▶ **Exercise prompt**: Copy out every line of the records below that contains the string "pixels", matching case exactly.

━━━━━━━━━━

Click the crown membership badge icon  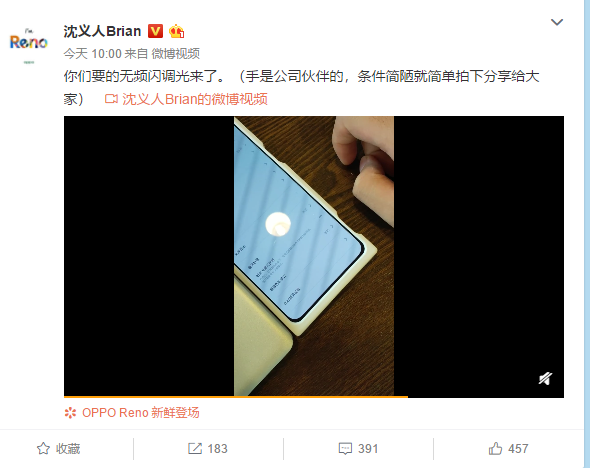tap(176, 31)
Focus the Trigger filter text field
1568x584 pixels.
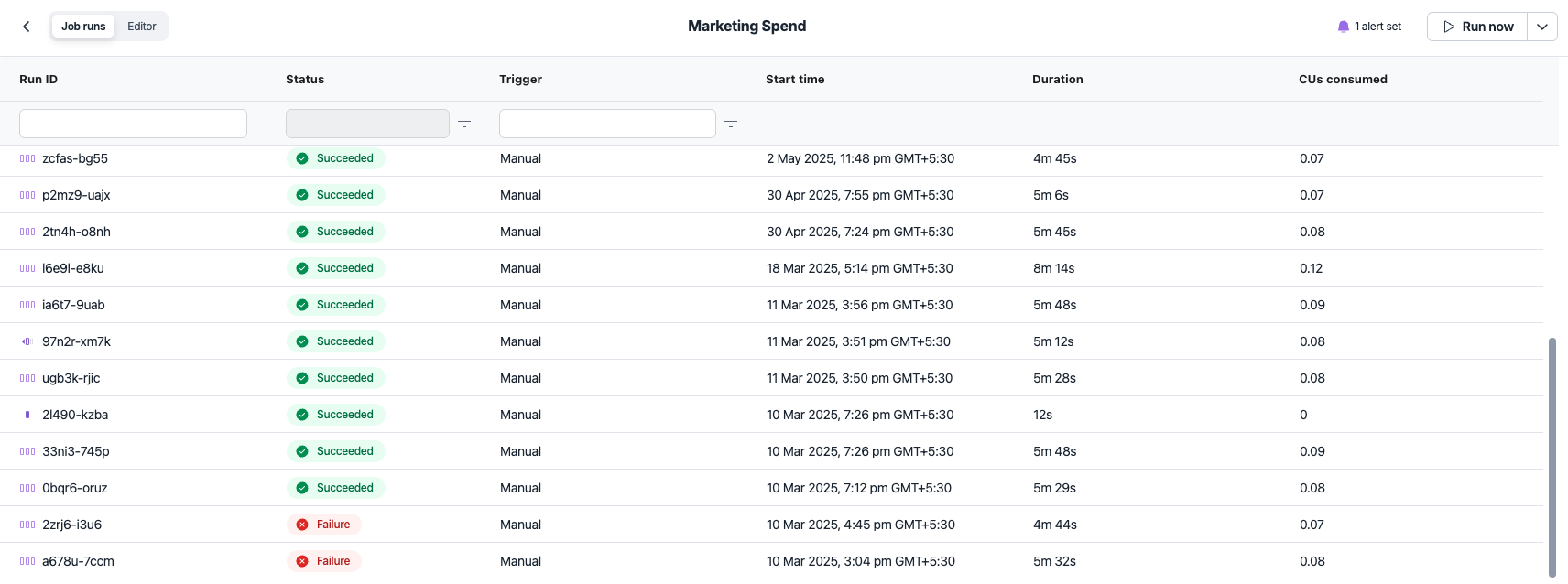click(607, 124)
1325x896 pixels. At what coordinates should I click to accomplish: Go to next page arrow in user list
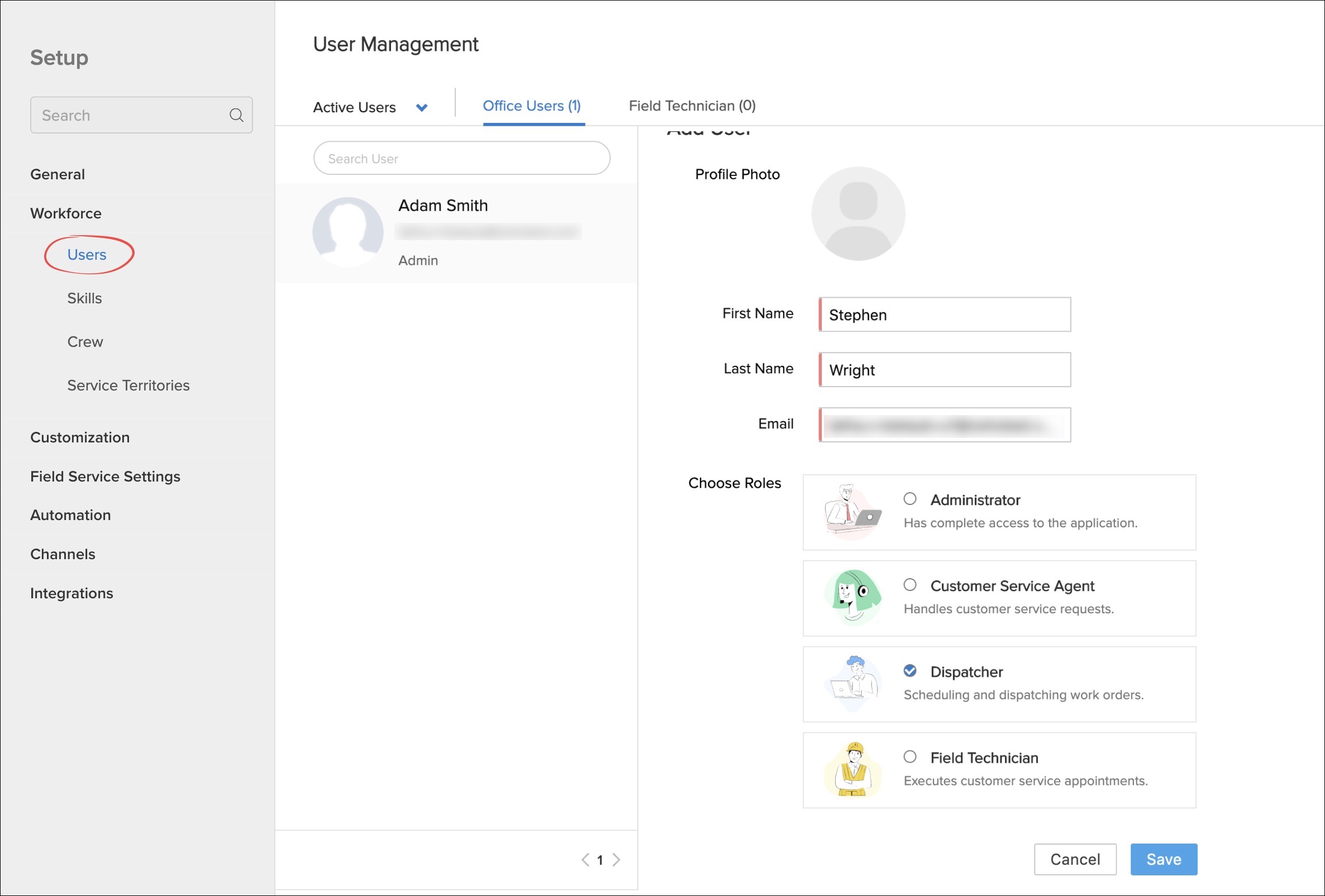[x=616, y=860]
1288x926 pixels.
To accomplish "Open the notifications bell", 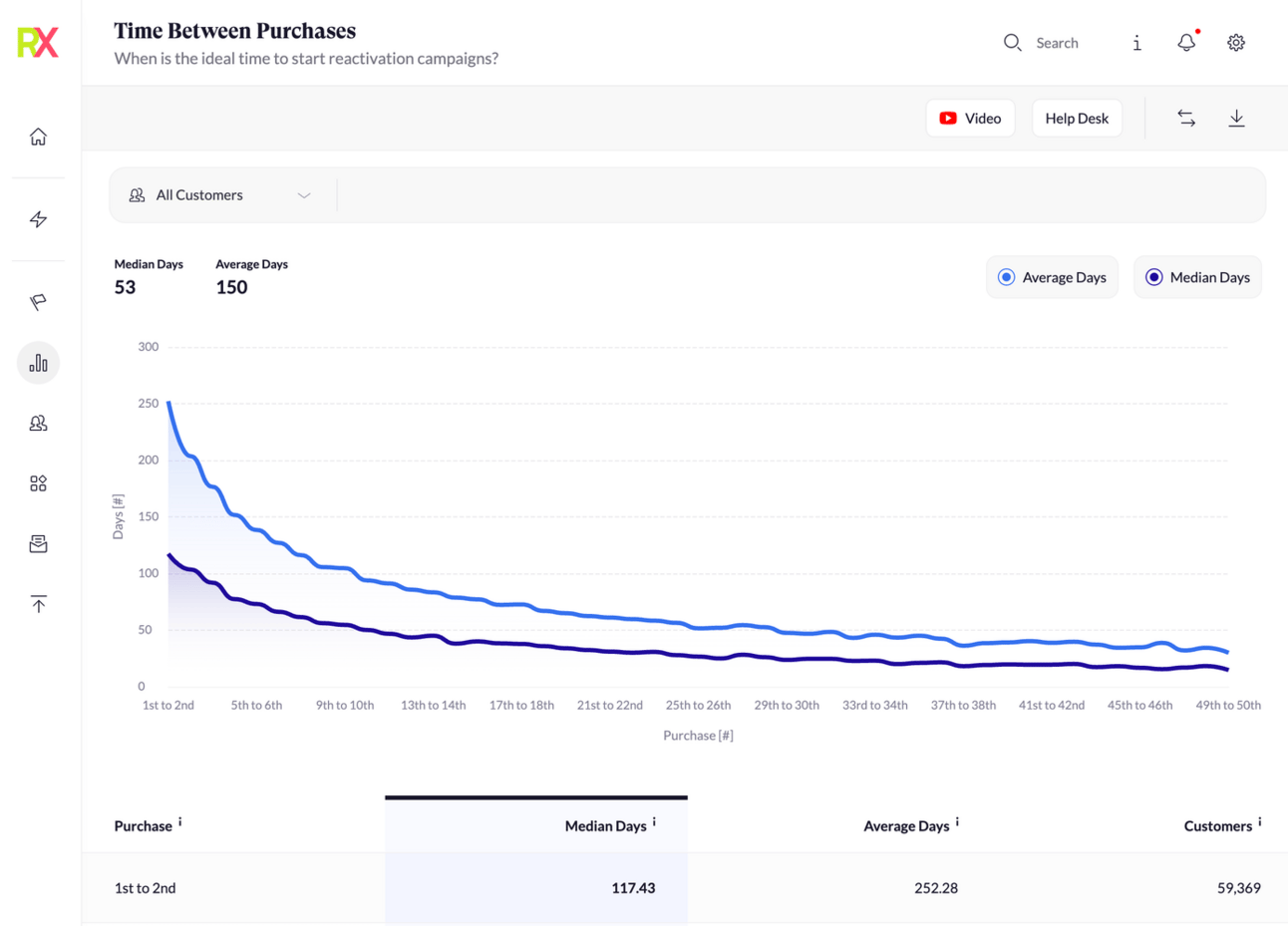I will [1185, 43].
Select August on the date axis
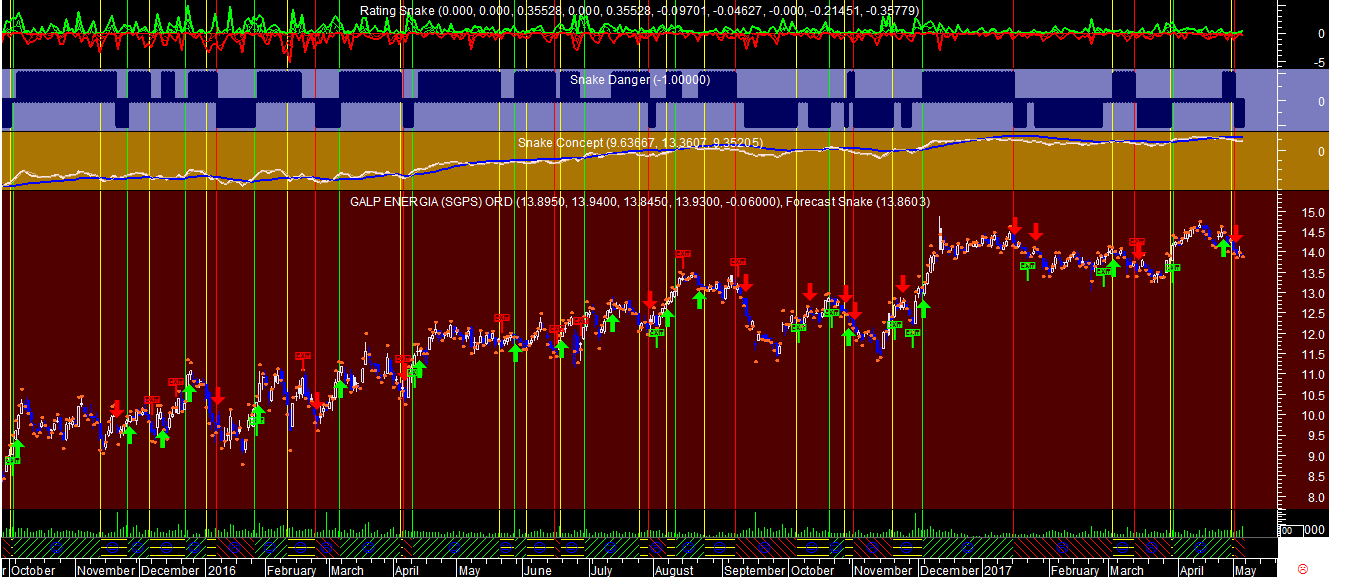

━━━━━━━━━━

▶ **Complete answer**:
1568x584 pixels.
1325x896 pixels. At what coordinates should I click to accomplish: Go to next page arrow in user list
1288x926 pixels.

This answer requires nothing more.